───── Dataset
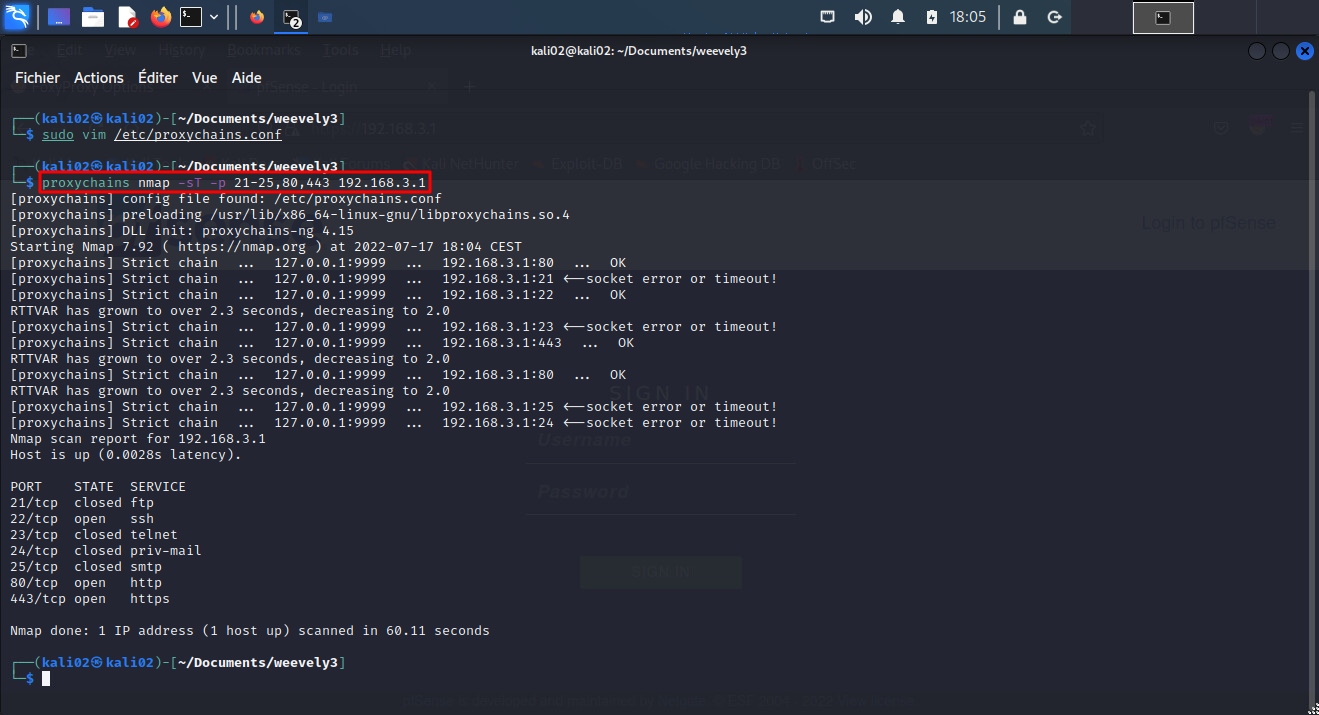Screen dimensions: 1319x715
Task: Select the terminal taskbar window button
Action: [x=291, y=17]
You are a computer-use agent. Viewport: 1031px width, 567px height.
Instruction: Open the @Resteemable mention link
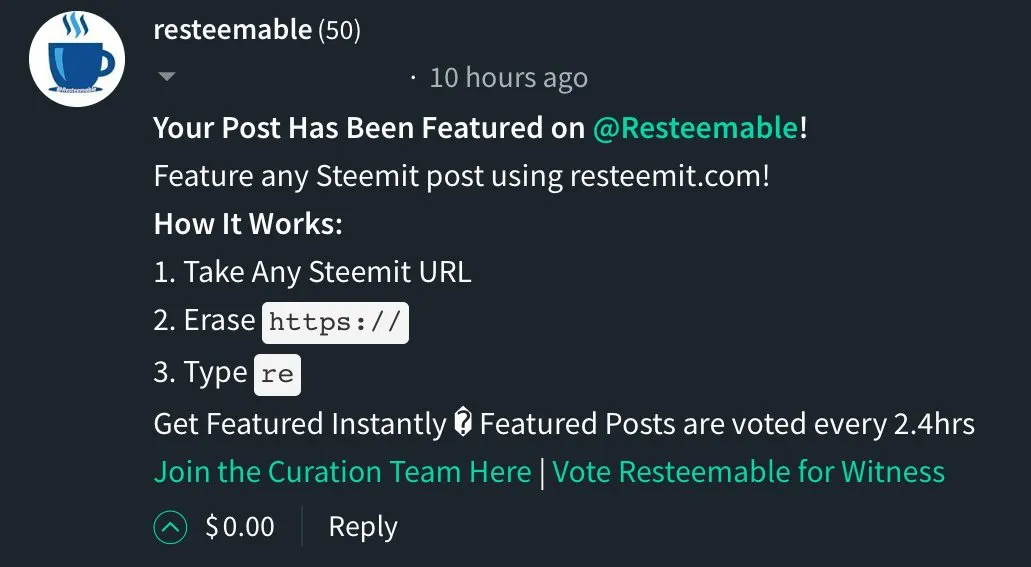(x=696, y=128)
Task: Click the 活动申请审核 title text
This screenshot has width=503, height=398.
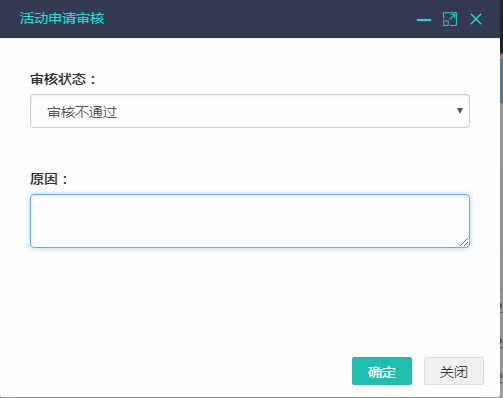Action: pyautogui.click(x=62, y=18)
──────────
Exercise aim> Please transcribe exactly the lines from the one containing "Task: Click the 活动申请审核 title text" through the final line of the data, including both, and nothing else. Pictures are to be left out.

Problem solution>
Task: Click the 活动申请审核 title text
This screenshot has width=503, height=398.
Action: pyautogui.click(x=62, y=18)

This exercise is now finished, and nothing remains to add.